- Government laid out an amendment to the Coronavirus Bill yesterday (23 March 2020) which made provisions to top up self-employed workers earnings during the COVID-19 outbreak
- The Secretary of State must, by regulations, introduce a scheme of Statutory Self-Employment Pay
- Payments will be made out of public funds to individuals who are self-employed, or freelancers
- The net monthly earnings of a self-employed individual will not fall below either 80% of their monthly net earnings, averaged over the last three years, or £2,917 whichever is lower
The amendment to the bill to include “Statutory Self-employment Pay” comes after the Prime Minister was forced to put stricter measures in place to ensure people stayed at home wherever possible which risks putting millions of people in serious financial hardship.
Throughout the outbreak, multiple measures have been announced to help employees and businesses survive shortages of work and loss of income due to the crisis but very little had been put in place to protect the self-employed individuals who make up a large proportion of our labour market. It was reported that self-employed individuals, unable to work during the crisis, could only claim £94.25 per week through the benefits system which many claimed would not be enough to cover their essential monthly bills.
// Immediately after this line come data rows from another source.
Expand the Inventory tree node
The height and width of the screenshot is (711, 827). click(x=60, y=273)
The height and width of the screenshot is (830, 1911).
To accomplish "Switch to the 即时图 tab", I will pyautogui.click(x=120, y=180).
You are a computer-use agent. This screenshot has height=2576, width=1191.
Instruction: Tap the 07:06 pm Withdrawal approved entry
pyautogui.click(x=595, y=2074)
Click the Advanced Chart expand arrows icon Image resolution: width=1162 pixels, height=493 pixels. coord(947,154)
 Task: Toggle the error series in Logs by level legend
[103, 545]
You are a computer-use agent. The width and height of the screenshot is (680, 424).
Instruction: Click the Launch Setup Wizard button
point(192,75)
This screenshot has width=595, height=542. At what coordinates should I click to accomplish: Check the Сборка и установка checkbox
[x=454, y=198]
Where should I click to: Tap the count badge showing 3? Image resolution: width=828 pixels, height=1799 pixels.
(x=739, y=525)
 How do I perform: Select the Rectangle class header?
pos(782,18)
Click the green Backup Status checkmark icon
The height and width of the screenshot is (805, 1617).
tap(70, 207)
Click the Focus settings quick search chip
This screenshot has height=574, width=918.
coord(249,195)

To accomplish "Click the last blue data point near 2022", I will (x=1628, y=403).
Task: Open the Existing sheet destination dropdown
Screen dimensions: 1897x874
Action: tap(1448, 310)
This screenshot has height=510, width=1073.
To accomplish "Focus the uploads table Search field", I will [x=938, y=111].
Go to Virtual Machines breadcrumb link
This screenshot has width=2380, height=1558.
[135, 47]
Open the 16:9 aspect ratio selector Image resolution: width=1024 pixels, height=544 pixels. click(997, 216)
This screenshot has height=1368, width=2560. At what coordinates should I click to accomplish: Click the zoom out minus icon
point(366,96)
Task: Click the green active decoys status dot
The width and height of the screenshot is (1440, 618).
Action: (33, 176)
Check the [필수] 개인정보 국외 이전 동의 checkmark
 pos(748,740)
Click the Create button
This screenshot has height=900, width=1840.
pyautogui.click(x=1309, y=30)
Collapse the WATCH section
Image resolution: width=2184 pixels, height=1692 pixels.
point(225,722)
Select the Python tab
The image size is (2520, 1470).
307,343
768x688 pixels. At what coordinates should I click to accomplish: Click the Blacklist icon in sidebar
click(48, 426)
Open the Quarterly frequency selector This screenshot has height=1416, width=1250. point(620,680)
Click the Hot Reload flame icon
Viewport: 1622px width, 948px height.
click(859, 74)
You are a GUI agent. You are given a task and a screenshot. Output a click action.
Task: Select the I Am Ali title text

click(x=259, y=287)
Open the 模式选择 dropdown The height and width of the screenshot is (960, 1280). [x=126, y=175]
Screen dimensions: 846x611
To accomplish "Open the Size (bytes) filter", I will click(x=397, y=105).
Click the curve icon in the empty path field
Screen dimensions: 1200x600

In these unprecedented times, our view is that the technicalities of employment status should be put aside in order to ensure that as many of the working population as possible can resume work once the outbreak is contained and life resumes to normal. This is a welcomed measure providing security for self-employed people however, it is another system which the Government will need to build as it is unlikely to have these facilities in place.